As we moved into the Adopt and Spread programme in 2020, we had targeted reinforcing narrative reporting of urines in the Betsi Cadwaladr University Health Board as well as introducing urine narrative reporting to the Swansea Bay University Health Board. However, the clinical leads for these two services had recognised the potential to introduce these techniques to two other areas, where we often seem to have samples where the clinical reasoning for such samples was not obvious.
Swansea Bay Service
The Swansea service, following introduction of urine narrative reporting, wished to look at wound swabs. All labs seem to get a lot of samples from chronic wounds, without any clinical evidence of infection, as in the classic signs of pain, swelling, redness and heat. Rather, we all receive many samples where the clinical details are, “Malodour” or “Discolouration.” Simply put these will normally be as a result of bacteria, often bowel associated microbiota, colonising the site because the skin is not intact, there is a warm and moist environment where they will happily multiply but will not be necessarily contributing to harms. But these same organisms can be involved and there will be a judgement call to make. Thus, like with the urines, the more clinical information we can get the system to generate as we interact, again the better outcome we should see for our patients.
Betsi Cadwaladr Service
In North Wales, the similar issue they identified was with the number of genital samples being submitted, again without a clear indication why they were thought necessary. The North Wales service, having already started the journey with urines, have now begun to work though various guidelines and develop narrative responses to the information being provided on the request forms.

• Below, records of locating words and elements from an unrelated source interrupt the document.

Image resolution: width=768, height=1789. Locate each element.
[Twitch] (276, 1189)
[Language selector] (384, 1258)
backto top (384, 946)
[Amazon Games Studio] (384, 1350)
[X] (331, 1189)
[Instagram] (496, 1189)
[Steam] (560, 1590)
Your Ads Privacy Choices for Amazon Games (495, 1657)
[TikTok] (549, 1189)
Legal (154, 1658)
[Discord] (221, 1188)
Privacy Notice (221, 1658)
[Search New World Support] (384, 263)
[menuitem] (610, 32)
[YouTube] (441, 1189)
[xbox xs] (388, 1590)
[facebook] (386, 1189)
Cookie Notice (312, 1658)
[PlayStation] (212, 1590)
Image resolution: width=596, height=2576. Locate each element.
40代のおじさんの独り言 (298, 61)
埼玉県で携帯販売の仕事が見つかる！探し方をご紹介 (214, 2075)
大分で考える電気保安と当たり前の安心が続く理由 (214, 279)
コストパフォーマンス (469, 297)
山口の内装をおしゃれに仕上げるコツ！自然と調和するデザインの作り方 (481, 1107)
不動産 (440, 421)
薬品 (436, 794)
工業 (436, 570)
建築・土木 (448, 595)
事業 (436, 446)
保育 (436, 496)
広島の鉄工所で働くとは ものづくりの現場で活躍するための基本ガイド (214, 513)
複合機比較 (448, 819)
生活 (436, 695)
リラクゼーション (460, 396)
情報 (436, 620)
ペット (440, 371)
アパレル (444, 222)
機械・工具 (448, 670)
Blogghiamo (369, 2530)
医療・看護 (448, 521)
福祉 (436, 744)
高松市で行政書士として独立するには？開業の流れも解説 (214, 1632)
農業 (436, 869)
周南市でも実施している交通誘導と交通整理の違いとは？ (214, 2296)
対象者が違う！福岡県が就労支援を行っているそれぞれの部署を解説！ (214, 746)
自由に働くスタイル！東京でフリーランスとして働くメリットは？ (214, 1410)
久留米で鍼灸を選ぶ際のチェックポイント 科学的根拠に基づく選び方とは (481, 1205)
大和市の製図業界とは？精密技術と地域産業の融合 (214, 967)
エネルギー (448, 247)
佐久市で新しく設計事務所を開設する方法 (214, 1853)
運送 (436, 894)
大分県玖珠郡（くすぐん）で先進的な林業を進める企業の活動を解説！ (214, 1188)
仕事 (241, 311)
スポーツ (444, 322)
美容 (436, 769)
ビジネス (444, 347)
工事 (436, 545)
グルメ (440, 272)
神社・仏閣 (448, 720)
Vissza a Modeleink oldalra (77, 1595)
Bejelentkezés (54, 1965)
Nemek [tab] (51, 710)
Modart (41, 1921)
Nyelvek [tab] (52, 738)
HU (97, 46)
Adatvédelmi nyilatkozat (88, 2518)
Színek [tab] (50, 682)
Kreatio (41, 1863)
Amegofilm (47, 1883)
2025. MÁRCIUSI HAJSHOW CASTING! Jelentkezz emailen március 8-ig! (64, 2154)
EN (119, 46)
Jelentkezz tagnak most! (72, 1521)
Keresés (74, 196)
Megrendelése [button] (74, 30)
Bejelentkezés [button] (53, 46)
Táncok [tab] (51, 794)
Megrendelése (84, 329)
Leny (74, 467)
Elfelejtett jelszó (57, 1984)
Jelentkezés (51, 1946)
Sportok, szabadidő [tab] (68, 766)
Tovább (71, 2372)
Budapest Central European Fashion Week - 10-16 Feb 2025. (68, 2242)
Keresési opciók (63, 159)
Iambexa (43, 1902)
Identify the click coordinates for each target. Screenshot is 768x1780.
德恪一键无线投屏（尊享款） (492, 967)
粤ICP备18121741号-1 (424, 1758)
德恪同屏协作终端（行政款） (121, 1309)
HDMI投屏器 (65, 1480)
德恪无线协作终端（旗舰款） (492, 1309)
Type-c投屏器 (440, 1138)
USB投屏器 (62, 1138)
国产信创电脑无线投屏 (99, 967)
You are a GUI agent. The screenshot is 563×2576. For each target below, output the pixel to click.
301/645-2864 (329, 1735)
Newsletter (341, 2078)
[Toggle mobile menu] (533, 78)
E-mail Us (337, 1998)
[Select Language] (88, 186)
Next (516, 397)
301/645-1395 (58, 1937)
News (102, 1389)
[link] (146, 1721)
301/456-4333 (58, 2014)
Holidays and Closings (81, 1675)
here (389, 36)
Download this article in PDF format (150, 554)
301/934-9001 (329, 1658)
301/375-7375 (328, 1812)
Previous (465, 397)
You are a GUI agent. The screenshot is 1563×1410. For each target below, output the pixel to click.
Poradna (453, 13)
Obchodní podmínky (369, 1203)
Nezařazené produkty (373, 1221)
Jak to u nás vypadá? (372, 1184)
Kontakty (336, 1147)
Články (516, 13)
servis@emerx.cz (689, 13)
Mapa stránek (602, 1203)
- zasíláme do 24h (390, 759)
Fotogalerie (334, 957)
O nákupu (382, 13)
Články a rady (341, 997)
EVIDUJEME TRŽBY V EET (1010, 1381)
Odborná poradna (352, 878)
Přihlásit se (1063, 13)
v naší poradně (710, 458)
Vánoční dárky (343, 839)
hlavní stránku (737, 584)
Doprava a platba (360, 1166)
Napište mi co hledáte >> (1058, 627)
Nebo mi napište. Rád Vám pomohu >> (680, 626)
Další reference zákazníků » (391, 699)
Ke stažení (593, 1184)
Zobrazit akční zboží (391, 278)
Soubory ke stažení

WACCI was coined for the Welsh Health Hack 2019. “You need to make an impact,” advised Sion Charles, then Deputy Director of the Bevan Commission – which led to Mike Simmons in wacky harlequin trousers and a pitch for “Wales Automating Complexity Combating Infection.” He was successful with Meridian IT in winning funding to develop a handwriting recognition tool, to read handwriting on on the sample request forms.
The reason for introducing an artificial intelligence (AI) machine learning tool came from the recognition that the quality of clinical information on the requests coming into the laboratory was improving significantly over time. Indeed, anecdotally as we were aware of the phenomenon from the Hywel Dda Service, we watched how quickly the change seemed to occur when we moved on to do urines in the Betsi Cadwaladr Service and it seems to coincide with the initial change point reduction in samples around 3 months after the introduction of narrative reporting.
However, our authorising team only have time to report on the positive samples. As these make up 50% of urine samples, this means 50% of samples that are negative may have questions being posed by the requesting clinicians that are going unseen and therefore unanswered. As the details on our “How” page explain, there are some clinical details that prompt a standard response. These could be picked off by an AI solution, reducing those samples that need to come to a human reporter. Freeing time would then allow comments to be added to both positive and negative samples that were straight forward by the AI solution, and giving opportunity for the more complex questions on negative samples as well as positive to be answered or at least suggestions of how to proceed to assist the requesting clinical team.